# Stored items
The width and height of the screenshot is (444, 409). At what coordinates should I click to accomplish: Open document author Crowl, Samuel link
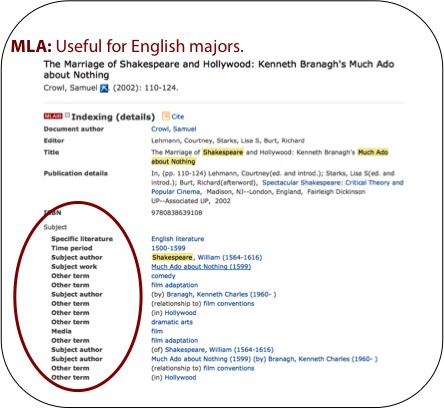[174, 129]
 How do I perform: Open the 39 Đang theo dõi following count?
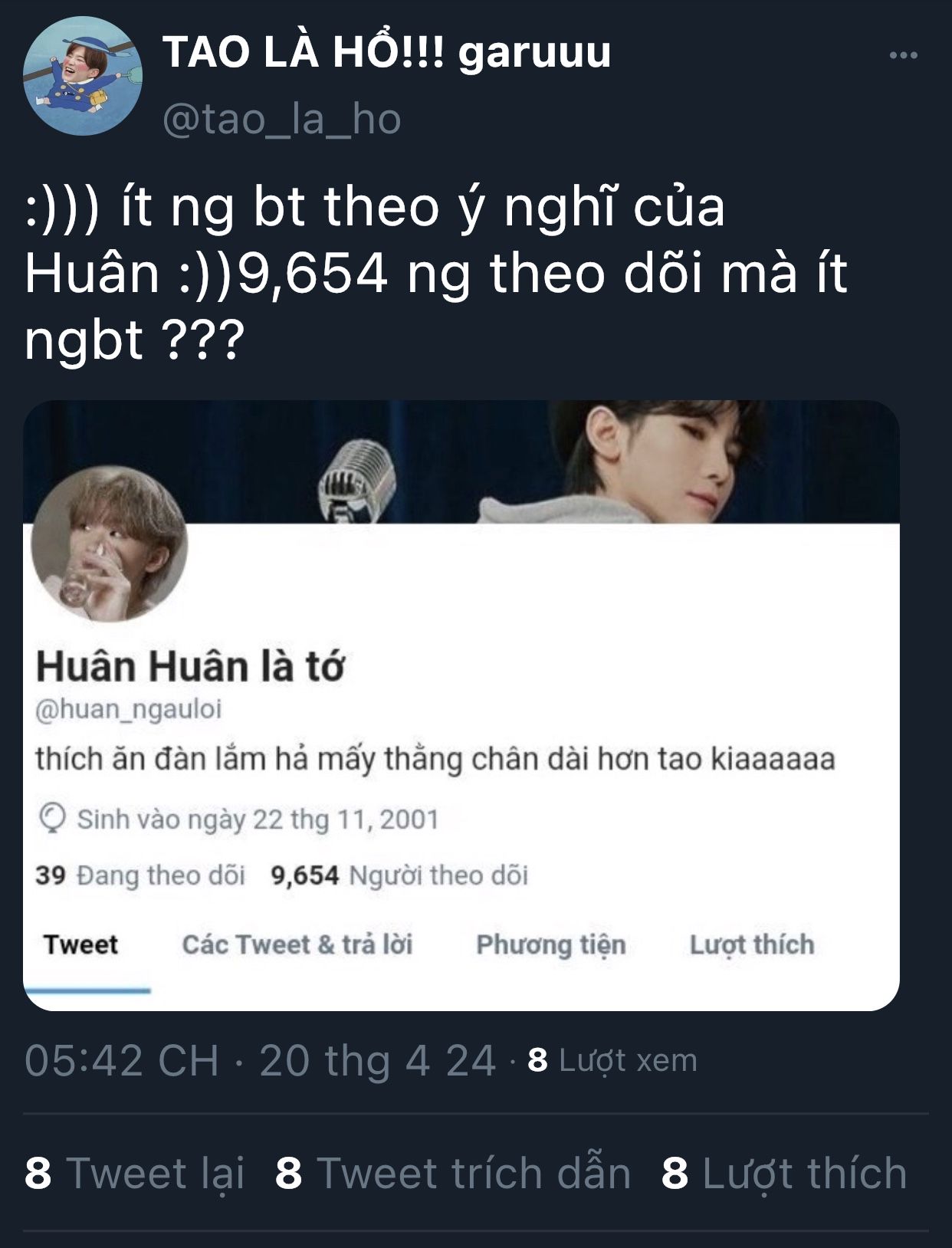[x=140, y=875]
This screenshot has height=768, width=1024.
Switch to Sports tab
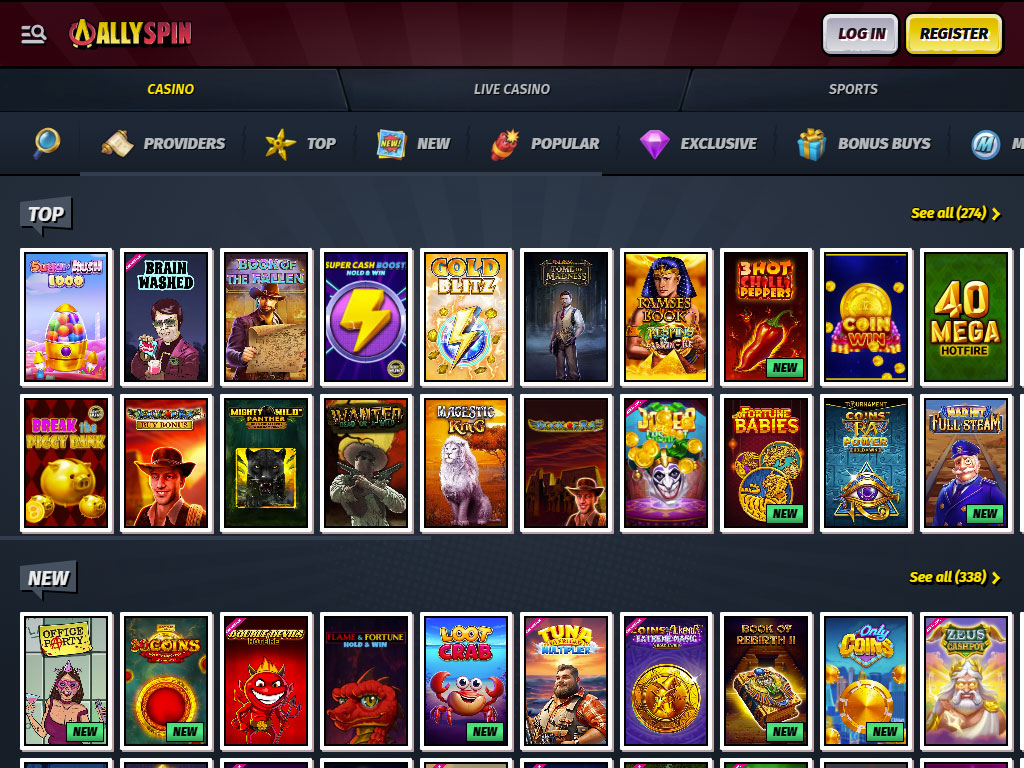coord(852,89)
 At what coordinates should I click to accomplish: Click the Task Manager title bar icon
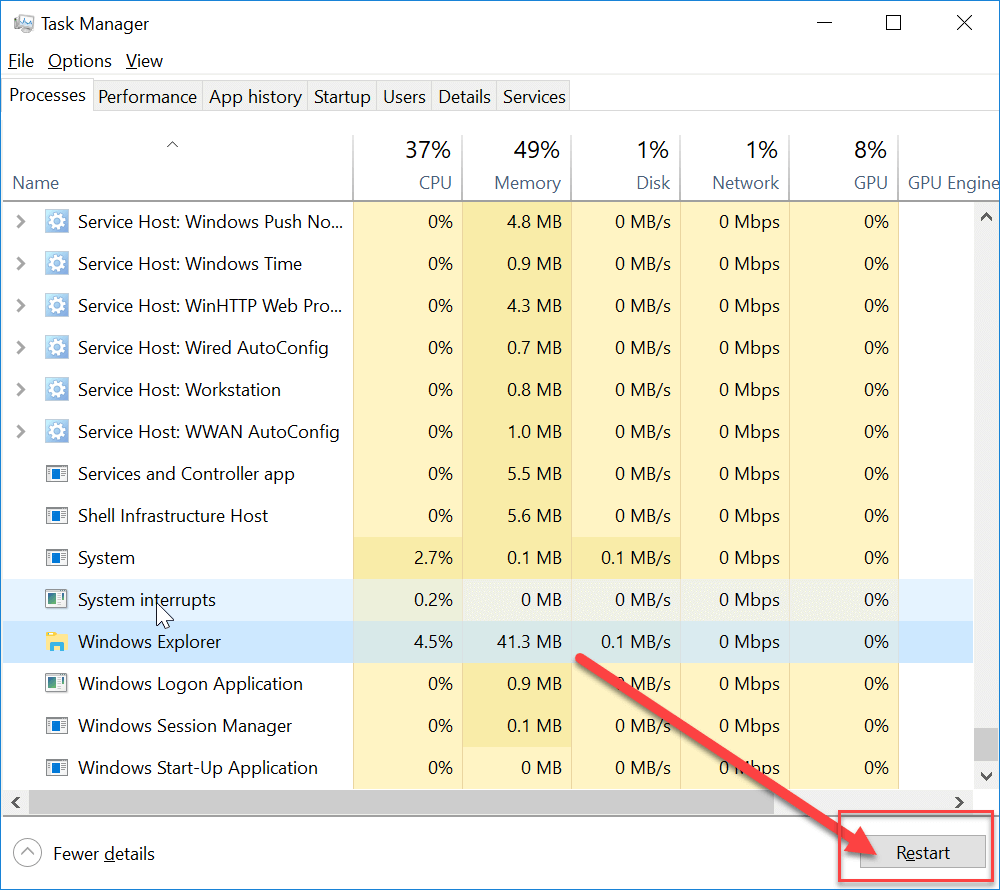tap(21, 23)
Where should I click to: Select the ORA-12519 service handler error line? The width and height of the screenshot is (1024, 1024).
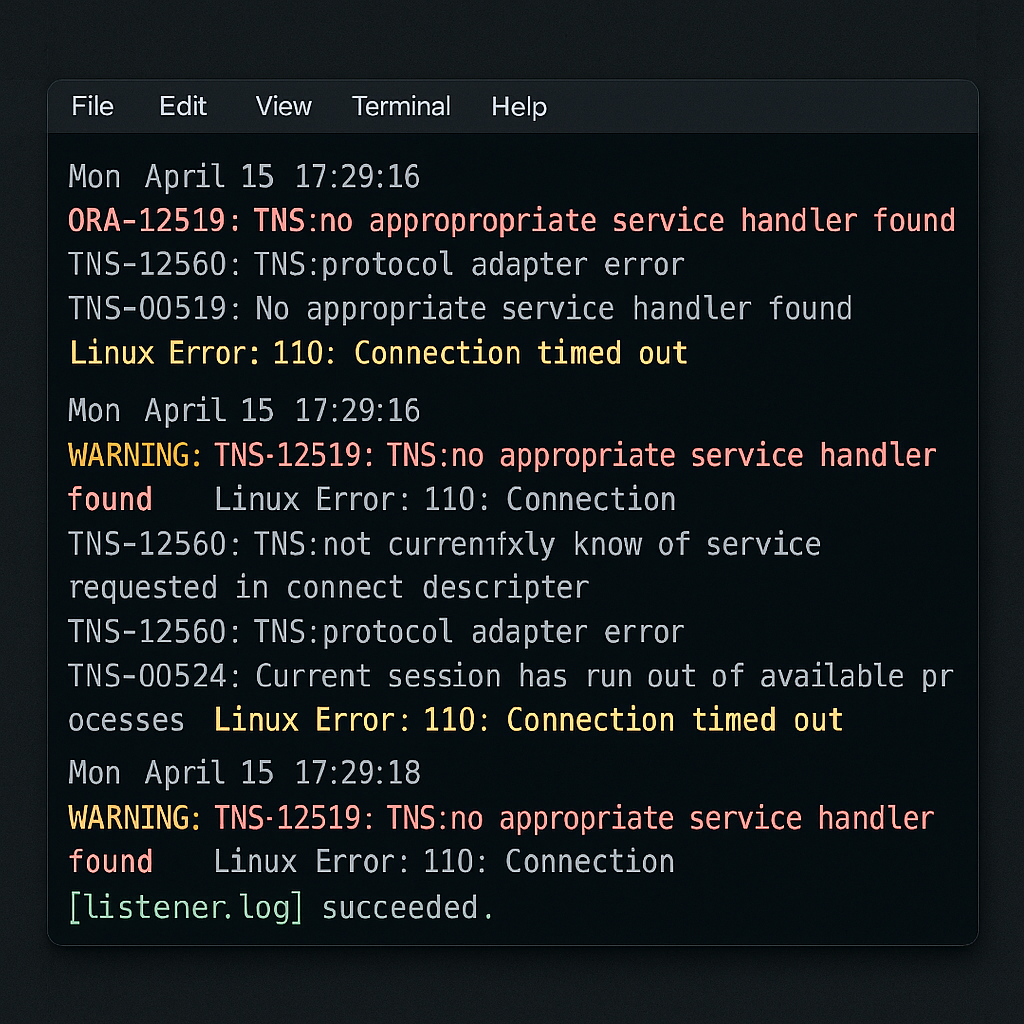pos(511,220)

# The problem
Reproduce every line of the data above word for word, omitting the pictures.

# Exercise answer
The width and height of the screenshot is (444, 409). At what coordinates should I click to accomplish: Open document author Crowl, Samuel link
[174, 129]
 How do I perform: Open the 39 Đang theo dõi following count?
[x=140, y=875]
This screenshot has height=768, width=1024.
Switch to Sports tab
coord(852,89)
 At what coordinates should I click to accomplish: Click the Task Manager title bar icon
tap(21, 23)
Where should I click to: Select the ORA-12519 service handler error line? The width and height of the screenshot is (1024, 1024).
pos(511,220)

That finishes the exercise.